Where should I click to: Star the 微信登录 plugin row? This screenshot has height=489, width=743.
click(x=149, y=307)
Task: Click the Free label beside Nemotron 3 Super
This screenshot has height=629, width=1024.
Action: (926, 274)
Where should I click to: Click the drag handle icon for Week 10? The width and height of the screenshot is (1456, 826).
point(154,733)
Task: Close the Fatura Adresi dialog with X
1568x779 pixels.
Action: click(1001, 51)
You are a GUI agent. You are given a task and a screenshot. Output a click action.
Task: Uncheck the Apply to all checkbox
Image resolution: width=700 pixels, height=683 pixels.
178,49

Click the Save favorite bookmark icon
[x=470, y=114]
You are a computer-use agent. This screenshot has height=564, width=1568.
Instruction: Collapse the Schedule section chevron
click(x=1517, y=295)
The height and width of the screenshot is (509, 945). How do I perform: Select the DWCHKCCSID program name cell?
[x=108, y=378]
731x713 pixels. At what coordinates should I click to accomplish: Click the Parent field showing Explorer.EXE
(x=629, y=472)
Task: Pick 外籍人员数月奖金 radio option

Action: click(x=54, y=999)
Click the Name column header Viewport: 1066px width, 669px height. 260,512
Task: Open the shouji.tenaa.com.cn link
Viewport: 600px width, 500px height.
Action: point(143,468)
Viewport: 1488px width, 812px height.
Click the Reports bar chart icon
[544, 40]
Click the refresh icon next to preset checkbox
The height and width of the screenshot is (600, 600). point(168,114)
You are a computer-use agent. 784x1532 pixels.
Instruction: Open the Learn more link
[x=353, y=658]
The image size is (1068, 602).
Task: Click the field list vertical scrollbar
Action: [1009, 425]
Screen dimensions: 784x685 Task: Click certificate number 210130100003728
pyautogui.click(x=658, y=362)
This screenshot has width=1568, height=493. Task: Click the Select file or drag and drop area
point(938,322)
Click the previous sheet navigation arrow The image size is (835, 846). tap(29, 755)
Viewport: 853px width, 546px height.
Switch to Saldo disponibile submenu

::::

Task objective
Go through the listing above and return every line where the word "agent" occurs.

Final answer
You are a GUI agent. You are given a task and a screenshot. Output a click action.
You are a computer-use agent. This screenshot has height=564, width=1568.
You are a computer-use agent. 784x1532 pixels.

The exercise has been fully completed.